“Therefore God has highly exalted him and bestowed on him the name that is above every name.” – Philippians 2:9
As God, the eternal Son has always been worthy of our praise. Just as God the Father deserves the praise of his creatures, and God the Spirit is worthy of our worship, so the second person of the Godhead deserves our human praise. And yet, only one divine person became man. Only one added our own flesh and blood, and full human nature, to his eternal person. Only one lived perfectly as man, in our world, for more than three decades, offered up himself for the sins of his people, and then rose again in triumph.

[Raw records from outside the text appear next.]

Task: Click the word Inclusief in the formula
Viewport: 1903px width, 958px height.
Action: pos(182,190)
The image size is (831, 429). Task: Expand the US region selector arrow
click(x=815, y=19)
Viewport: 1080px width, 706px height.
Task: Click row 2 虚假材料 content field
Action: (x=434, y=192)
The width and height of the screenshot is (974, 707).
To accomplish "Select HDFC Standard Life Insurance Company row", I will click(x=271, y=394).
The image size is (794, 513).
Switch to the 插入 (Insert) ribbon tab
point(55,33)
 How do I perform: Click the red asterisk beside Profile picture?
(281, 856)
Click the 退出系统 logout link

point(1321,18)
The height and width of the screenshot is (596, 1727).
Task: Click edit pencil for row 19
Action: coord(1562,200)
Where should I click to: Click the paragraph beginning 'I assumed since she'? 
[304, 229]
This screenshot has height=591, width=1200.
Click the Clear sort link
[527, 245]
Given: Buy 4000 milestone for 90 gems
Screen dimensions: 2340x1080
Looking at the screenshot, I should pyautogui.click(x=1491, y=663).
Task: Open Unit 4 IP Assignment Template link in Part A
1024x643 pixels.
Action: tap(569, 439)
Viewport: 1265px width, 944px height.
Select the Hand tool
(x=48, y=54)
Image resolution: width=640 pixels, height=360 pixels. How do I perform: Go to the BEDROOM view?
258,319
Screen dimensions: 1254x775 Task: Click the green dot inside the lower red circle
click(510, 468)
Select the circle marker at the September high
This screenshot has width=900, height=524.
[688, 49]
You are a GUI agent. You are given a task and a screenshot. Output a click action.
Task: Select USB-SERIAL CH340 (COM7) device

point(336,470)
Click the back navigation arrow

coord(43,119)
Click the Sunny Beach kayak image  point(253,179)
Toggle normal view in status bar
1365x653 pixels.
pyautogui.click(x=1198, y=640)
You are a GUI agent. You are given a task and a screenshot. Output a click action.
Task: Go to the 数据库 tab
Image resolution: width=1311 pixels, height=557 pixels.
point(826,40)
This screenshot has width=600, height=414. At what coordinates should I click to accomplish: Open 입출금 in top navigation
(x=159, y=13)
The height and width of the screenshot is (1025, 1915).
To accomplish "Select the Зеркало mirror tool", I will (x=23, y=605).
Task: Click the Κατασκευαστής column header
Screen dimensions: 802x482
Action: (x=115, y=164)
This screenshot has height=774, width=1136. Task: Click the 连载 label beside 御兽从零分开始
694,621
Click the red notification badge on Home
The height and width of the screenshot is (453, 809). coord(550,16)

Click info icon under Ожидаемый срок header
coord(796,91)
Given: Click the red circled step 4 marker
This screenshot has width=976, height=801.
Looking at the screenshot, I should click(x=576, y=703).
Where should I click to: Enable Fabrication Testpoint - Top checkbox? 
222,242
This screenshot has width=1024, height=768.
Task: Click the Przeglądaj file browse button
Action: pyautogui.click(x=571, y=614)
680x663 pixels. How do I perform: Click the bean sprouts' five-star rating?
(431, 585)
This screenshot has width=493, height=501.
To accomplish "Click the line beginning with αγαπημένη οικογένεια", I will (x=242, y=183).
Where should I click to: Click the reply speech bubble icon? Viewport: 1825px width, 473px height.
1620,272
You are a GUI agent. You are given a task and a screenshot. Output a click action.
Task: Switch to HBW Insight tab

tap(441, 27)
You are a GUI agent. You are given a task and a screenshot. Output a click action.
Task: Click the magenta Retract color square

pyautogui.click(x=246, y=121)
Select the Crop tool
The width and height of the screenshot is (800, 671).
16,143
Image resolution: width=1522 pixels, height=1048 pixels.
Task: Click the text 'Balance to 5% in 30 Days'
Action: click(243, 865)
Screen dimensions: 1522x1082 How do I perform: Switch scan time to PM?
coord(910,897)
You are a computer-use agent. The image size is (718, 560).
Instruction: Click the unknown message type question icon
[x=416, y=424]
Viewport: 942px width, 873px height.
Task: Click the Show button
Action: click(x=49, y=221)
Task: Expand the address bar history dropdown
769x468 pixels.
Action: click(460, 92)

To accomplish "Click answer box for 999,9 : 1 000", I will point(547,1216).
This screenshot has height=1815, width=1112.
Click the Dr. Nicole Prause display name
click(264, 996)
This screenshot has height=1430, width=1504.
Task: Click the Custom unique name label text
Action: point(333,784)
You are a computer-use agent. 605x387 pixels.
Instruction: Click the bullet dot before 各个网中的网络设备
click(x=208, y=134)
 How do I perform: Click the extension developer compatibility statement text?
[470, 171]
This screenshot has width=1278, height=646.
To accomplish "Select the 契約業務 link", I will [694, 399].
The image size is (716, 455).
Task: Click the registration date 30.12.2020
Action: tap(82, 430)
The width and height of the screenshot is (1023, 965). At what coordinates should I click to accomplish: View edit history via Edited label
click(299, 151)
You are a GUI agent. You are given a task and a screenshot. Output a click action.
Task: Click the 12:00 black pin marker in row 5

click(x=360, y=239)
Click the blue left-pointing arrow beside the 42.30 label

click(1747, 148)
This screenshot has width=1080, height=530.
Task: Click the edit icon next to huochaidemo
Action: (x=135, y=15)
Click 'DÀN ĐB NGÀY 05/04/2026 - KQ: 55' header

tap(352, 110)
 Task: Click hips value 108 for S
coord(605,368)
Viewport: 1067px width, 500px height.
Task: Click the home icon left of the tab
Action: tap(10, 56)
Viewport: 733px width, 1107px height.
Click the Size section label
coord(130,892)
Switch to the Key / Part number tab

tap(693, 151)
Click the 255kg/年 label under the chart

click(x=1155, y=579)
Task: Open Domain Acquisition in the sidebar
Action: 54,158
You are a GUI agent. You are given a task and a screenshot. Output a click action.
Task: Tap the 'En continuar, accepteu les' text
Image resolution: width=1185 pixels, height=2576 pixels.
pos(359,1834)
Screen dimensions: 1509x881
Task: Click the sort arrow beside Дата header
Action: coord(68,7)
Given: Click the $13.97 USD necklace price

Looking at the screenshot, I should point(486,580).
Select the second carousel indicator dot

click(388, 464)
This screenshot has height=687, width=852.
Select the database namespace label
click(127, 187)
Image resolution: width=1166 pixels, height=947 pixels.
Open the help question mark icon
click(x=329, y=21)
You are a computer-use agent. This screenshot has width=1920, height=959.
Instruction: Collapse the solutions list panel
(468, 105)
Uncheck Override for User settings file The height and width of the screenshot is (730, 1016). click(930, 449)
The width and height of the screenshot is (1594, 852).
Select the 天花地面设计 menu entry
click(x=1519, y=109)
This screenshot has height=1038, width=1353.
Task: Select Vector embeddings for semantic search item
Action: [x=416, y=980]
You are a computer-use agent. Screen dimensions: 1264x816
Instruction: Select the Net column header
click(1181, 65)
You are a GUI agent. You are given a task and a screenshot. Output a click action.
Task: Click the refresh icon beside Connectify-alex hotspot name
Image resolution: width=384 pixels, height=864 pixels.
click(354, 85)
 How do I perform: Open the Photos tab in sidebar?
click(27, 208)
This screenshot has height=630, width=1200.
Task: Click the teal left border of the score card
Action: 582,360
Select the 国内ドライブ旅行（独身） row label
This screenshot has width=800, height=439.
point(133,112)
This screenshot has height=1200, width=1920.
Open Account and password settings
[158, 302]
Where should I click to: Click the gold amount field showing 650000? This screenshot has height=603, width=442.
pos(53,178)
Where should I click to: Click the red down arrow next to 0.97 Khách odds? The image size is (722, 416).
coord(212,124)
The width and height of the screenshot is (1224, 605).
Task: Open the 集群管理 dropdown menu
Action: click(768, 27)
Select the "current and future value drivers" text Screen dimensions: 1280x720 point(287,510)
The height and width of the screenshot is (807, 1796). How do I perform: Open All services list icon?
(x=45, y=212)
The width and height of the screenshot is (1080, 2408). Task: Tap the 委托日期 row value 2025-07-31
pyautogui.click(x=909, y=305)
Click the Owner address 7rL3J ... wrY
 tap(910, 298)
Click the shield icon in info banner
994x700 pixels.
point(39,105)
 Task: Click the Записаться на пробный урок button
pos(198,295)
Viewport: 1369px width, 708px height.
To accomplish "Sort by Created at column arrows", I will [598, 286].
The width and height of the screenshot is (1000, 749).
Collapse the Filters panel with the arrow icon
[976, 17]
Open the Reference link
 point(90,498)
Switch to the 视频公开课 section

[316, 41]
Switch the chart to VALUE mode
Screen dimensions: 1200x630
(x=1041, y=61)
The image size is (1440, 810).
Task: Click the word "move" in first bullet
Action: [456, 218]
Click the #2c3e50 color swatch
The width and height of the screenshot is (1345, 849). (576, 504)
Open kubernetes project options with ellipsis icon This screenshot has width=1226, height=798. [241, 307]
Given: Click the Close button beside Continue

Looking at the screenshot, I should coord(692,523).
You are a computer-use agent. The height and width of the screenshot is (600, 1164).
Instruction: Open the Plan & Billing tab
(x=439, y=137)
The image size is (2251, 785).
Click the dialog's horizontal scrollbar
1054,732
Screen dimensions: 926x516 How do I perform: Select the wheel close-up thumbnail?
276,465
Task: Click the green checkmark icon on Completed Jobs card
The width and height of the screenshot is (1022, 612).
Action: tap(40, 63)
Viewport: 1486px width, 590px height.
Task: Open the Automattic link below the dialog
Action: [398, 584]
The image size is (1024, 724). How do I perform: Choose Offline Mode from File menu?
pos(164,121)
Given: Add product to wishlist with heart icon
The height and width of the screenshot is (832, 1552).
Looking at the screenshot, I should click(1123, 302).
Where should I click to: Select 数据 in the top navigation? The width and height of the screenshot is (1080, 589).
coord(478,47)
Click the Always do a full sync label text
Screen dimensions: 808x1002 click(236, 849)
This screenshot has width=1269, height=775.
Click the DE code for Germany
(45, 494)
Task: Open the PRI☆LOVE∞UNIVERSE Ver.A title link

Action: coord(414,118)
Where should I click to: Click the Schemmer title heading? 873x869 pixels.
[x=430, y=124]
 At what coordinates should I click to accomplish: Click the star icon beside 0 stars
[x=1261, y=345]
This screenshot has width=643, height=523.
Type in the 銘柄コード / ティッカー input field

When we as humans, and Christians, declare that Jesus is worthy, and that he deserves our praise, we do so in a special way, with a particular view to what he accomplished among us, as one of us — a feat that is, quite simply, the single greatest achievement in the history of the world.
History’s Greatest Feat
The story of his great achievement as man begins with his choosing to take up the task in the first place. As God, he had every right not to subject himself to the limitations, weaknesses, and frustrations of our creatureliness and humanity, and the pains of this fallen world. But he “did not count equality with God a thing to be grasped, but emptied himself, by taking the form of a servant, being born in the likeness of men” (Philippians 2:6–7).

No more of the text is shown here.